#### Kutipan Dokumen

Litao - Silfester
JAKARTA — Publik mengkritik perilaku
selektif aparat penegak hukum yang dianggap terjadi. Isu ini mencuat setelah La
Lita, yang juga dikenal sebagai Litao, ditetapkan sebagai tersangka.
Seperti diketahui, Litao merupakan anggota DPRD Wakatobi dari
Fraksi Hanura yang telah menjadi buronan kasus pembunuhan selama 11 tahun.
Litao resmi ditetapkan sebagai tersangka kasus pembunuhan
anak bernama Wiranto di Desa Mandati I, Kecamatan Wangiwangi Selatan, Oktober
2014 lalu.
“Iya, sudah kita tetapkan sebagai tersangka,” kata Kabid
Humas Polda Sultra, Kombes Iis Kristian.
Namun di sisi lain, perhatian publik kembali mengarah pada
nama Silfester Matutina, sosok yang dikenal sebagai pendukung setia Jokowi.
Silfester dinilai memiliki rekam jejak hukum yang jelas,
tetapi hingga kini belum tersentuh Kejaksaan.
Silfester sempat jadi sorotan setelah menuding Partai
Demokrat berada di balik isu dugaan ijazah palsu Presiden Jokowi serta wacana
pemakzulan Wakil Presiden Gibran Rakabuming Raka. Di balik manuver politiknya,
rekam jejak hukumnya kembali terbongkar.

########

- Latihan A
Salin bagian berita tentang Litao dan Silfester mulai dari "Litao resmi ditetapkan" sampai "hukumnya kembali terbongkar.", termasuk kedua ujungnya.

#### Catatan Latihan

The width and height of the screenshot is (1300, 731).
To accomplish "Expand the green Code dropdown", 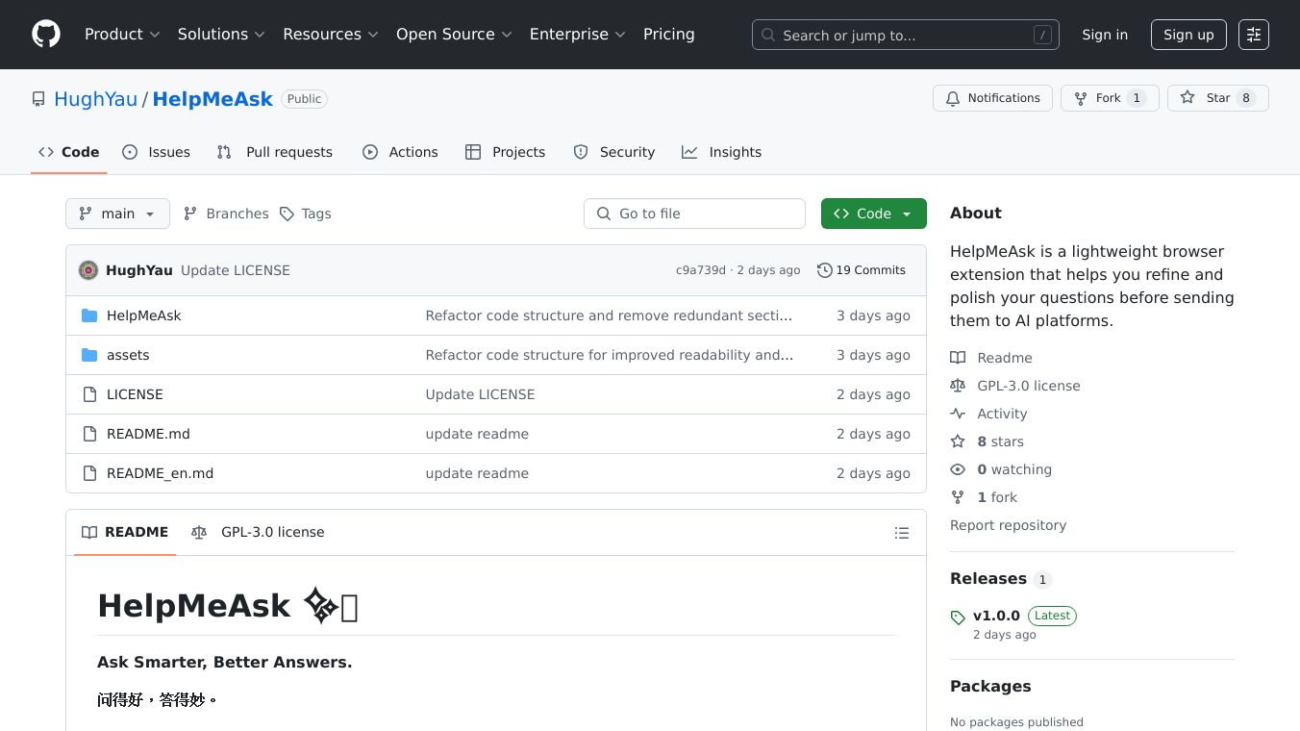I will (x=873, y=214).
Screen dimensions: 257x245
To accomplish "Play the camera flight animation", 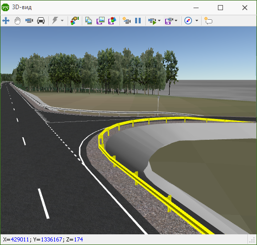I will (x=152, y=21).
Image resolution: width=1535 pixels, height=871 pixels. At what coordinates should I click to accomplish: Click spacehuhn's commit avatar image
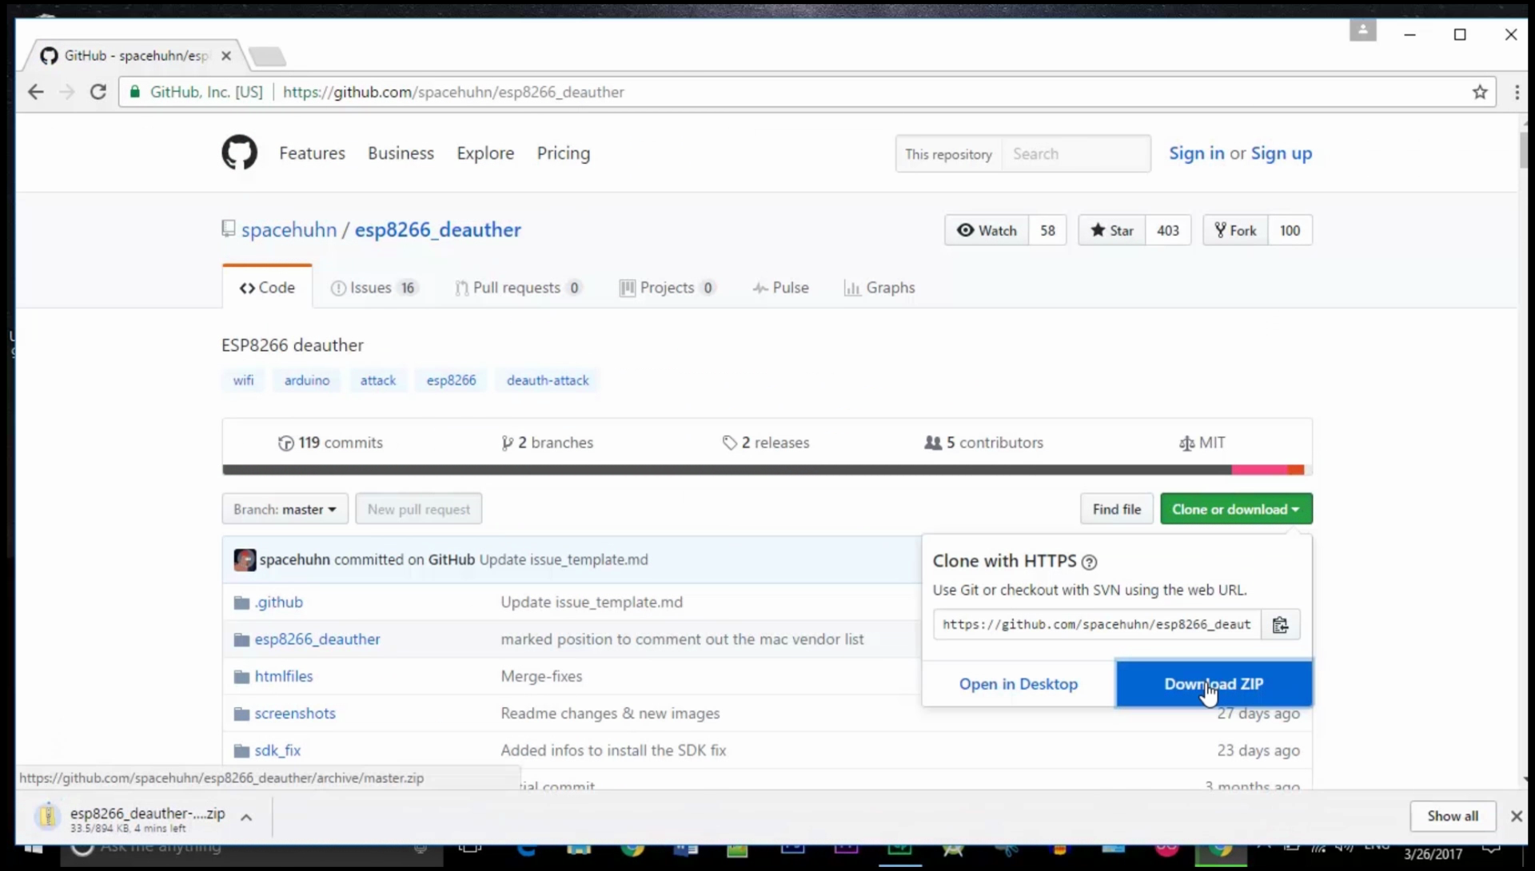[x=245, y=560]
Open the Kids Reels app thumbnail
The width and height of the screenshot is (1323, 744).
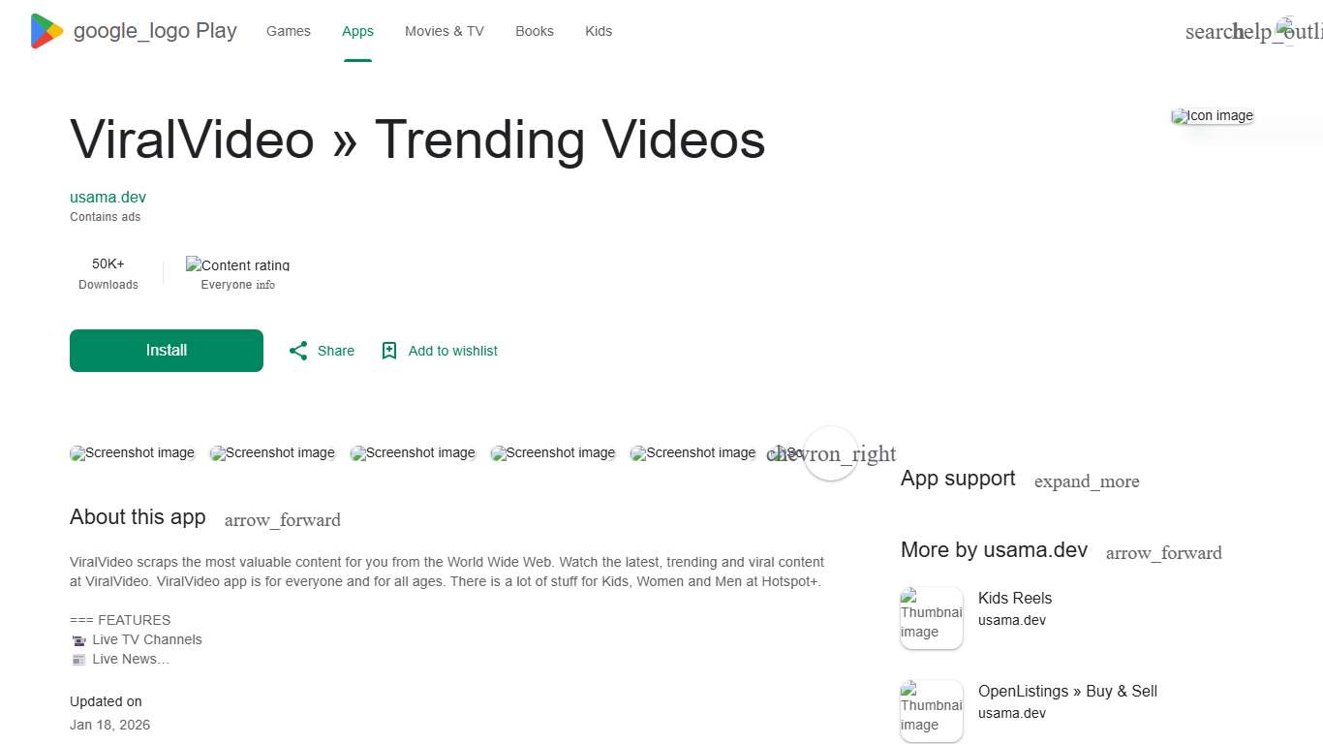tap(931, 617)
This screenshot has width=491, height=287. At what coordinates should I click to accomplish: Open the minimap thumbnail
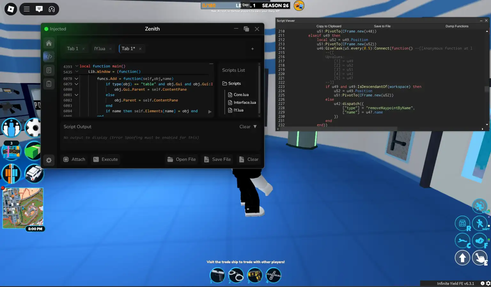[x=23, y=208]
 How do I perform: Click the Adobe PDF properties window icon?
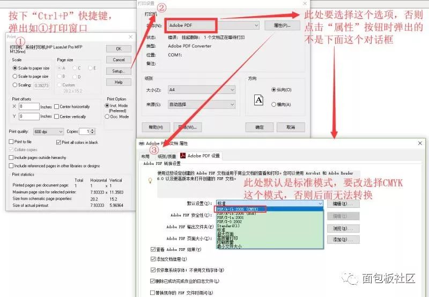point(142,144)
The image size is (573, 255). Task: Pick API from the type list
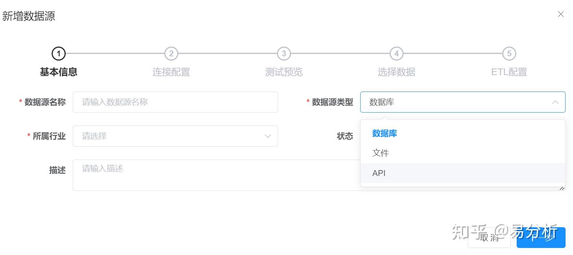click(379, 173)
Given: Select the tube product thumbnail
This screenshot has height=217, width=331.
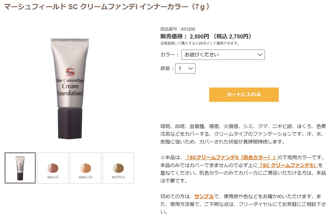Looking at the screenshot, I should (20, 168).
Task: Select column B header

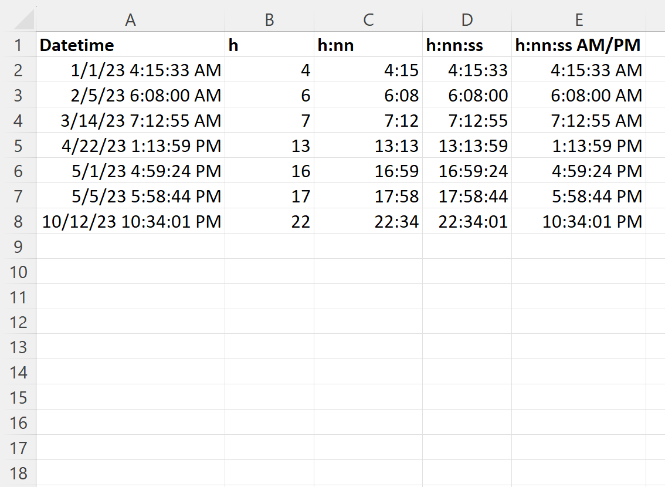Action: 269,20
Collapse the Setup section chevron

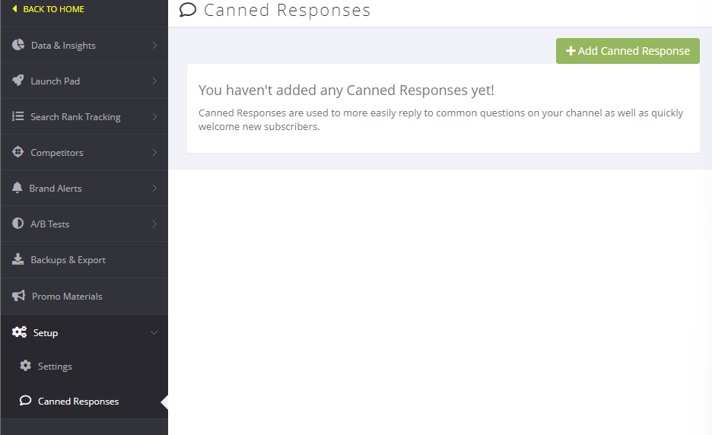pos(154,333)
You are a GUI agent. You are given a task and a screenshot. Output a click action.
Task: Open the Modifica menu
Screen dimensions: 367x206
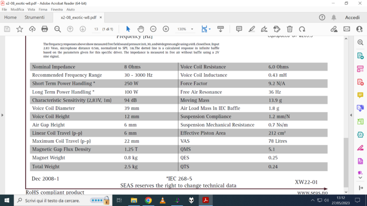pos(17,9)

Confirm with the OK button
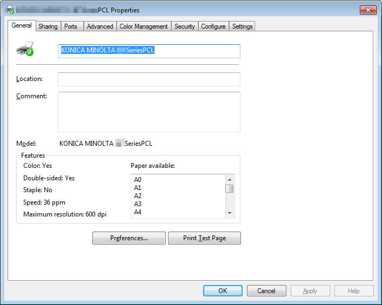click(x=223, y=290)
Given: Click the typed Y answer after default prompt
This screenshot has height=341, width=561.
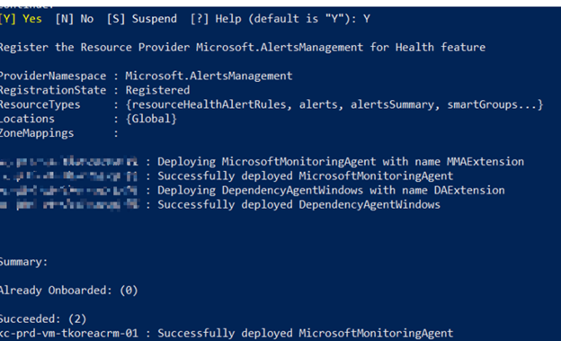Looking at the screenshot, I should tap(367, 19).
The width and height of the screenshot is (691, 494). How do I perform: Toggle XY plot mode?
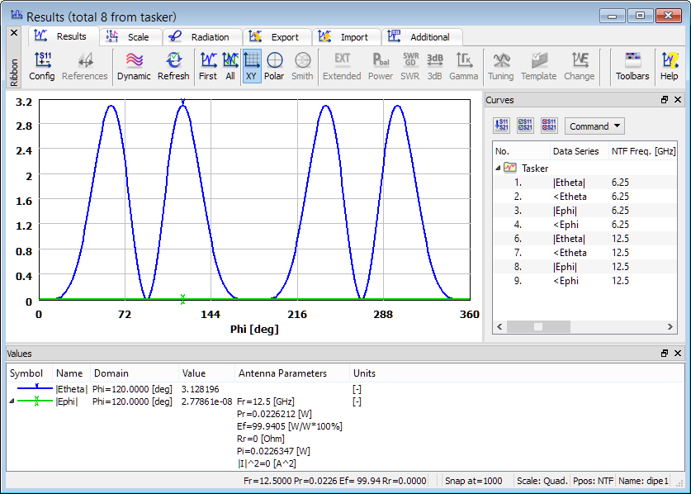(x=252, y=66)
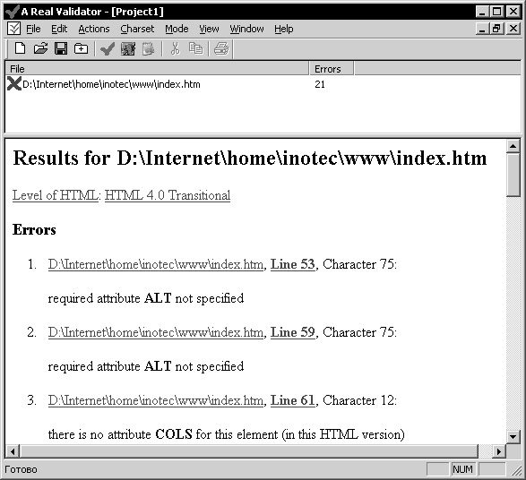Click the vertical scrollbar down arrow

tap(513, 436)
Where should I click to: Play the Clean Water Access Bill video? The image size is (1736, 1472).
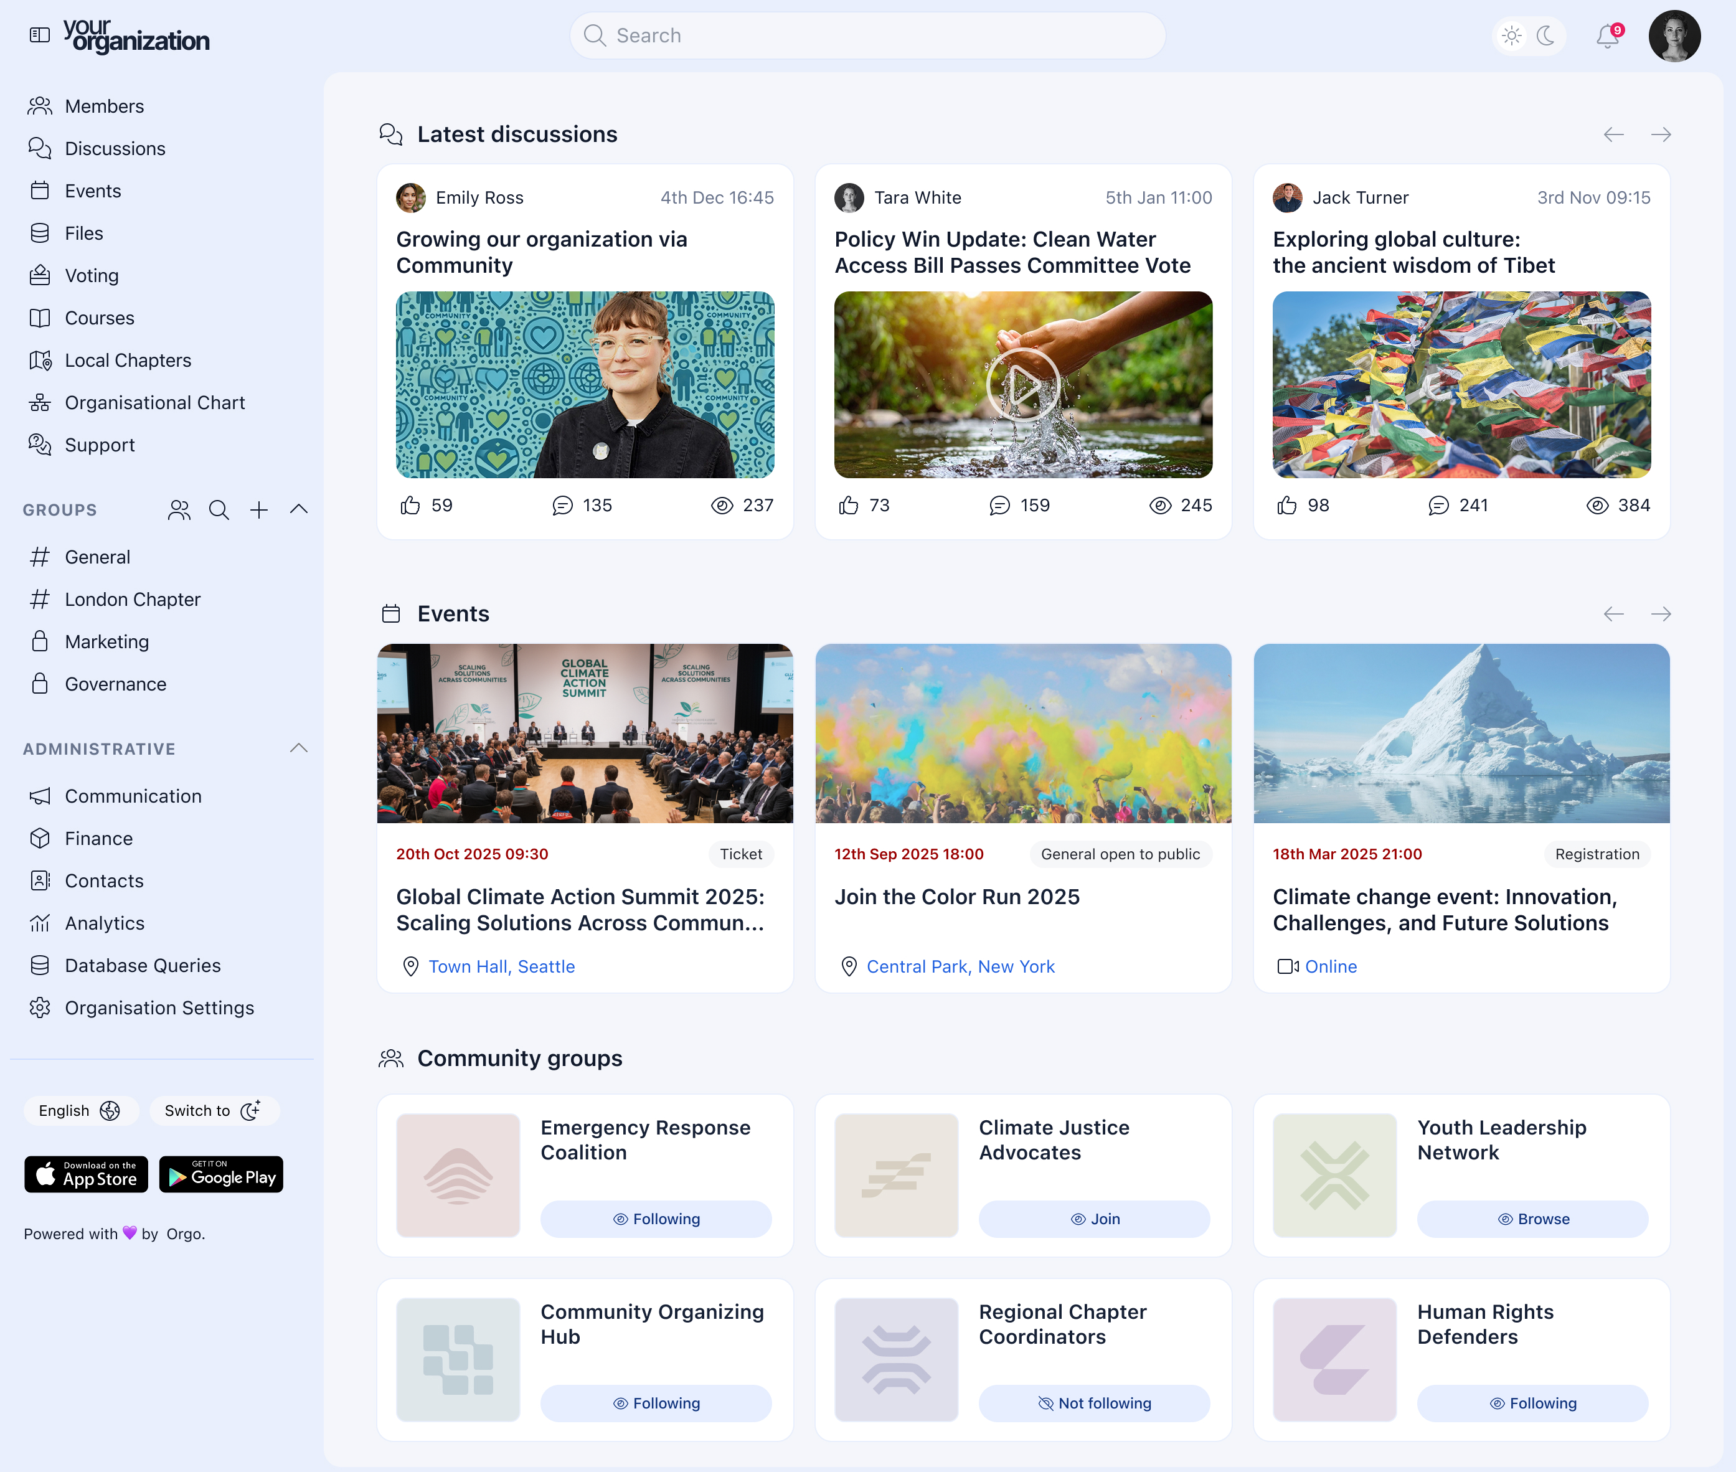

########

- Latihan B
Susun baris-baris catatan mulai dari baris yang memuat "Task: Select column B header" sampai akhir catatan, termasuk keduanya, sebagai daftar JSON berisi string dengan satu string untuk setiap baris. Lewati baris kosong dan jangan sertakan gambar.

- Pembahasan Jawaban A
Litao resmi ditetapkan sebagai tersangka kasus pembunuhan
anak bernama Wiranto di Desa Mandati I, Kecamatan Wangiwangi Selatan, Oktober
2014 lalu.
“Iya, sudah kita tetapkan sebagai tersangka,” kata Kabid
Humas Polda Sultra, Kombes Iis Kristian.
Namun di sisi lain, perhatian publik kembali mengarah pada
nama Silfester Matutina, sosok yang dikenal sebagai pendukung setia Jokowi.
Silfester dinilai memiliki rekam jejak hukum yang jelas,
tetapi hingga kini belum tersentuh Kejaksaan.
Silfester sempat jadi sorotan setelah menuding Partai
Demokrat berada di balik isu dugaan ijazah palsu Presiden Jokowi serta wacana
pemakzulan Wakil Presiden Gibran Rakabuming Raka. Di balik manuver politiknya,
rekam jejak hukumnya kembali terbongkar.

- Pembahasan Jawaban B
[
  "Task: Select column B header",
  "Action: 269,20",
  "Collapse the Setup section chevron",
  "pos(154,333)",
  "You are a GUI agent. You are given a task and a screenshot. Output a click action.",
  "Task: Open the Modifica menu",
  "Screen dimensions: 367x206",
  "pos(17,9)",
  "Confirm with the OK button",
  "click(x=223, y=290)",
  "Given: Click the typed Y answer after default prompt",
  "This screenshot has height=341, width=561.",
  "Looking at the screenshot, I should tap(367, 19).",
  "The width and height of the screenshot is (691, 494). How do I perform: Toggle XY plot mode?",
  "(x=252, y=66)",
  "Click the vertical scrollbar down arrow",
  "tap(513, 436)",
  "Where should I click to: Play the Clean Water Access Bill video? The image size is (1736, 1472)."
]